• [RECORDS FOR THE TASK]:
** start **

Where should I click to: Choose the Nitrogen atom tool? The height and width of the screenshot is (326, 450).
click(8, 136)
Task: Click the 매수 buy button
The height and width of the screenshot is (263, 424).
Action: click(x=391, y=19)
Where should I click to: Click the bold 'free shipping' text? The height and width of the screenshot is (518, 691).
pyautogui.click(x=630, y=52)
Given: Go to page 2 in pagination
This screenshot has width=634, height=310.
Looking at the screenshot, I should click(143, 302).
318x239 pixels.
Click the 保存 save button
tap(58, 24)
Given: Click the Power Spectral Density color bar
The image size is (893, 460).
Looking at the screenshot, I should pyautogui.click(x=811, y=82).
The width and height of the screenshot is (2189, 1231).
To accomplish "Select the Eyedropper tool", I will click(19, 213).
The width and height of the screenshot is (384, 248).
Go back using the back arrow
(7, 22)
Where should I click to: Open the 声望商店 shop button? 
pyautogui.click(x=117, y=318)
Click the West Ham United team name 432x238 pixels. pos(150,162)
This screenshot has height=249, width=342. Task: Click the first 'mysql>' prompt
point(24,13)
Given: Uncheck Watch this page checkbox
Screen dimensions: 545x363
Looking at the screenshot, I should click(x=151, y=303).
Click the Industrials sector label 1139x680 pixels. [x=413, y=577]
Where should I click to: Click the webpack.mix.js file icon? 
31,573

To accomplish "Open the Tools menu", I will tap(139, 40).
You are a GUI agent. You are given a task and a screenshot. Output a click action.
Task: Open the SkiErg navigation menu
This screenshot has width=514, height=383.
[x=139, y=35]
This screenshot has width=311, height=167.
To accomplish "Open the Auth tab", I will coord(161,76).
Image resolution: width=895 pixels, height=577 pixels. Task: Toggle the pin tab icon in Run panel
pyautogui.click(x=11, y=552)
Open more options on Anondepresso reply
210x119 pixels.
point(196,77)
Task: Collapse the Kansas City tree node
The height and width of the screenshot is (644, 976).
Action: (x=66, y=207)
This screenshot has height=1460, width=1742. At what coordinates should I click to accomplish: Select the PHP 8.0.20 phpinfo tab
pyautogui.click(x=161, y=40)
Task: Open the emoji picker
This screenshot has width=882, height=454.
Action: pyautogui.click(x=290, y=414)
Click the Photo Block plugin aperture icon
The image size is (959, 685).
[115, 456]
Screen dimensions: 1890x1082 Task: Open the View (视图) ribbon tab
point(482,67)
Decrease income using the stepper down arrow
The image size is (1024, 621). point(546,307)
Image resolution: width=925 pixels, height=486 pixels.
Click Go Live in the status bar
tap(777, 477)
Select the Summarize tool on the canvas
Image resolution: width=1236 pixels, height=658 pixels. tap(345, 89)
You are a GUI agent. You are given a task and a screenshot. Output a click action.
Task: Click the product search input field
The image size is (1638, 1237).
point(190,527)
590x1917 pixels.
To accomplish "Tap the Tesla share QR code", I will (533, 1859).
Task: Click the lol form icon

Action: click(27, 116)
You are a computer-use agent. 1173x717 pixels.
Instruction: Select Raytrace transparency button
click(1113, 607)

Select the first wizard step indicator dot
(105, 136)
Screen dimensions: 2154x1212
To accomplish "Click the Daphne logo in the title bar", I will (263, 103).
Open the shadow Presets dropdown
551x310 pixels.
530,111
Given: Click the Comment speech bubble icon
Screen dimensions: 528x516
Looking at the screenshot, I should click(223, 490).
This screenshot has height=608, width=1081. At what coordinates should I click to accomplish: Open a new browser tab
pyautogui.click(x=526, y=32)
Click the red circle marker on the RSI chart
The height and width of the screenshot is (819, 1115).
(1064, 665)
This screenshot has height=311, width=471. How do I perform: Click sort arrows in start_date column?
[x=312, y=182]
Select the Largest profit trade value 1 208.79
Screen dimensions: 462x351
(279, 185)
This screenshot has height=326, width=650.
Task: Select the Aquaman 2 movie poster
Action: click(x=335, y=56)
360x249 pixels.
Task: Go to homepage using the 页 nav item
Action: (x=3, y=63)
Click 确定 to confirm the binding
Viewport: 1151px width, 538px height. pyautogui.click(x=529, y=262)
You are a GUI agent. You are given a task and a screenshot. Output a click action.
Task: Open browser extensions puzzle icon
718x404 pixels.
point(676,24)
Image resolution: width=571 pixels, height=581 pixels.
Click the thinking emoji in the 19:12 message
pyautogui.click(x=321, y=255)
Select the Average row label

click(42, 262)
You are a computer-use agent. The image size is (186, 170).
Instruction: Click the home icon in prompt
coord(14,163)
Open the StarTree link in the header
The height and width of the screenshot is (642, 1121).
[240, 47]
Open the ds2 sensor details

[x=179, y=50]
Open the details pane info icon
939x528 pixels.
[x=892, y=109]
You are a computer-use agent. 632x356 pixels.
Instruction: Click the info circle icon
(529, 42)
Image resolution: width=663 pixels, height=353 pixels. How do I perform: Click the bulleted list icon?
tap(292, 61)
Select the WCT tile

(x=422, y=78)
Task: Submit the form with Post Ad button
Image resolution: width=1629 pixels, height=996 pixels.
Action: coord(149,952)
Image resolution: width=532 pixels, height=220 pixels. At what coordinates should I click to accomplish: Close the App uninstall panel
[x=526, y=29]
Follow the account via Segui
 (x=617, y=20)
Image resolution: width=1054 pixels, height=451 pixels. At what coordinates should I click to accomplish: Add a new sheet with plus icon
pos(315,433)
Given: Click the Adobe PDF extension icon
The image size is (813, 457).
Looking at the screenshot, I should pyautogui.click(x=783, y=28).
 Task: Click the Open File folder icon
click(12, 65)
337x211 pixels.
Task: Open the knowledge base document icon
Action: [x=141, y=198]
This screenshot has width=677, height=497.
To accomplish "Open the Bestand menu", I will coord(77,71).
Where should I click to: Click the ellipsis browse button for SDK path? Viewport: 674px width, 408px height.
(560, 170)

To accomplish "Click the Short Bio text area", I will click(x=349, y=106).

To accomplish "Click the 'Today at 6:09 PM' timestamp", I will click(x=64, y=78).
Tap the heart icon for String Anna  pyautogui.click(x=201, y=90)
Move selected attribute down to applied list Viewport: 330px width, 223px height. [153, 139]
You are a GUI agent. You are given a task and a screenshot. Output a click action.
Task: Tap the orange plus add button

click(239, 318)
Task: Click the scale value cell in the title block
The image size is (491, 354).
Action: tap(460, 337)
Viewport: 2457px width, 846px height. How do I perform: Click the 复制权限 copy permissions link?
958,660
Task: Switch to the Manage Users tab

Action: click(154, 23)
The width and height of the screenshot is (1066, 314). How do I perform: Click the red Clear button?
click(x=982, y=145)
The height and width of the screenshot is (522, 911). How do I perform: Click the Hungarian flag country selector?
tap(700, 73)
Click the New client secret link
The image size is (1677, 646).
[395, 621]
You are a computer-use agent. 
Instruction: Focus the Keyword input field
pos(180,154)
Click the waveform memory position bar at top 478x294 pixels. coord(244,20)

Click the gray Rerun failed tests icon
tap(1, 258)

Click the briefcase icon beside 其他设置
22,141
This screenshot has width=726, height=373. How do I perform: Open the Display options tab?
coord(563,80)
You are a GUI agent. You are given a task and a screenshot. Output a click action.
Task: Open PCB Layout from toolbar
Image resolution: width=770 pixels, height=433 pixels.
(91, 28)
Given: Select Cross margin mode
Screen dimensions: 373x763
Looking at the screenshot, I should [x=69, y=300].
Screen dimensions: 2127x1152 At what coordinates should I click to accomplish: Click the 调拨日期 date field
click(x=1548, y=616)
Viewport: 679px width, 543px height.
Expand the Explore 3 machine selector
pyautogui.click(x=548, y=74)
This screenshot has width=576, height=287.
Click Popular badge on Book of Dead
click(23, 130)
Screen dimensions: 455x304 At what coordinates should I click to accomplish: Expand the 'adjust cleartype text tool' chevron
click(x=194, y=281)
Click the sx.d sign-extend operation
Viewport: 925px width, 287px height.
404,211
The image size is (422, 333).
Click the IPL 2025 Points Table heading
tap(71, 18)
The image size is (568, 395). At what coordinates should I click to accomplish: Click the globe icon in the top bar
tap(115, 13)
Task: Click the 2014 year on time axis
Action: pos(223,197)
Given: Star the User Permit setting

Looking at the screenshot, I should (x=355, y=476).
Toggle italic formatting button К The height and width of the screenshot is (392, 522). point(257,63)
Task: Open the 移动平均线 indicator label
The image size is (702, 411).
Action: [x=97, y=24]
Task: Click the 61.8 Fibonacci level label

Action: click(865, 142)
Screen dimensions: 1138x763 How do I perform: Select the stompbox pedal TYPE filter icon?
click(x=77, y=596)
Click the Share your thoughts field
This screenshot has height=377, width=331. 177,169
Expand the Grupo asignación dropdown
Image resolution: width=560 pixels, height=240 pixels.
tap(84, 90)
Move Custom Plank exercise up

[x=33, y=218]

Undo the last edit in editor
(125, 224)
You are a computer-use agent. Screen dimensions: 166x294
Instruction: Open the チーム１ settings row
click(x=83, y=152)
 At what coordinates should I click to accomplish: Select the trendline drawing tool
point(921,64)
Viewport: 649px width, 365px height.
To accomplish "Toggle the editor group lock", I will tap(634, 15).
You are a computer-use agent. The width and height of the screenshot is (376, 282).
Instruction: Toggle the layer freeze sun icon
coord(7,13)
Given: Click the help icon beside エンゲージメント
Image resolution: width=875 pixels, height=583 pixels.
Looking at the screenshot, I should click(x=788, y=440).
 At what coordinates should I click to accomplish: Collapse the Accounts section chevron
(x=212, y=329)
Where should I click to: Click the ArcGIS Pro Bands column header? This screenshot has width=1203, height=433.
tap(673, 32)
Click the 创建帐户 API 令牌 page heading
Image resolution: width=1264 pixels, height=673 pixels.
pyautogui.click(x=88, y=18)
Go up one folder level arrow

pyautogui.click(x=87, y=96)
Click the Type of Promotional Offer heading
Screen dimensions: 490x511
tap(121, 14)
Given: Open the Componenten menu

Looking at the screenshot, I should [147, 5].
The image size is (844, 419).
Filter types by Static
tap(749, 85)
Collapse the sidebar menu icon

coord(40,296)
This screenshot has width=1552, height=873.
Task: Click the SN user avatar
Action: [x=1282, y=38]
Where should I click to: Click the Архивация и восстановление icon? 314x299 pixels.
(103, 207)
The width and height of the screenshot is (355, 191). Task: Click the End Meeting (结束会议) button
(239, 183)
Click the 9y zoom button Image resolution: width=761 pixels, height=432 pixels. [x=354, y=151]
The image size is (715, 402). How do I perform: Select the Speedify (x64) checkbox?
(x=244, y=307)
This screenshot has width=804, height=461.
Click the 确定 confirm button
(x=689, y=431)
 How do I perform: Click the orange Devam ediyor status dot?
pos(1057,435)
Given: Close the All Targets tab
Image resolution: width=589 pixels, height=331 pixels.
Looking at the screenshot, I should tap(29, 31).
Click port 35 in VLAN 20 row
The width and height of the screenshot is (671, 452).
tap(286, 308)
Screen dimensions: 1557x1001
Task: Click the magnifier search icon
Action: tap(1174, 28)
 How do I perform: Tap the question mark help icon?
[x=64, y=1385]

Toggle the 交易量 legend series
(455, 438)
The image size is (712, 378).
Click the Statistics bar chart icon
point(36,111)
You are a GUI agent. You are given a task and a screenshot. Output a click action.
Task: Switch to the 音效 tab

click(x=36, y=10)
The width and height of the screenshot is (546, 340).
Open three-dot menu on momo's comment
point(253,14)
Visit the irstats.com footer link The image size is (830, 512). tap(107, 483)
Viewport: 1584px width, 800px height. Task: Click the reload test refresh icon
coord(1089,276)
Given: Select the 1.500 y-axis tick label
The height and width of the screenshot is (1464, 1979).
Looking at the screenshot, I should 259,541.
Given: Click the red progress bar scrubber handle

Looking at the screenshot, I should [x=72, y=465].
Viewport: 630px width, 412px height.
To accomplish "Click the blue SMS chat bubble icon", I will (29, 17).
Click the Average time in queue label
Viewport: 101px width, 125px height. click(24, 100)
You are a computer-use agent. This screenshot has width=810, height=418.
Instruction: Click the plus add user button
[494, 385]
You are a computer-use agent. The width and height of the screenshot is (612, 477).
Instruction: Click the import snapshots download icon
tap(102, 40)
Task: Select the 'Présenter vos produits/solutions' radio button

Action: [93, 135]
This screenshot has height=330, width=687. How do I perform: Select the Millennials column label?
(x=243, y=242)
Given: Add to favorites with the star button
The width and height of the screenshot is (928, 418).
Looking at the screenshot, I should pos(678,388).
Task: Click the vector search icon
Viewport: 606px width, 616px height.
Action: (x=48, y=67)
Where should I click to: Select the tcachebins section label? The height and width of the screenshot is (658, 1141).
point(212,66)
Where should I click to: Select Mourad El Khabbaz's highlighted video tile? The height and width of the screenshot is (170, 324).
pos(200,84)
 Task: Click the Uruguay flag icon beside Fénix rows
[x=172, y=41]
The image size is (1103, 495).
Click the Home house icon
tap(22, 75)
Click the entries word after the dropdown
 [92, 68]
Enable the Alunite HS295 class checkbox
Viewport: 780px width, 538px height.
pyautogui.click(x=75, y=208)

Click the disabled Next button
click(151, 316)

** end **

• [WHAT IS NEEDED]: Copy the material from the line with "Given: Add to favorites with the star button" up to and including the line with "tap(22, 75)", substituting "star icon" for "star button" and leaving everything else unchanged.

• [SOLUTION FOR THIS EXERCISE]:
Given: Add to favorites with the star icon
The width and height of the screenshot is (928, 418).
Looking at the screenshot, I should pos(678,388).
Task: Click the vector search icon
Viewport: 606px width, 616px height.
Action: (x=48, y=67)
Where should I click to: Select the tcachebins section label? The height and width of the screenshot is (658, 1141).
point(212,66)
Where should I click to: Select Mourad El Khabbaz's highlighted video tile? The height and width of the screenshot is (170, 324).
pos(200,84)
 Task: Click the Uruguay flag icon beside Fénix rows
[x=172, y=41]
The image size is (1103, 495).
Click the Home house icon
tap(22, 75)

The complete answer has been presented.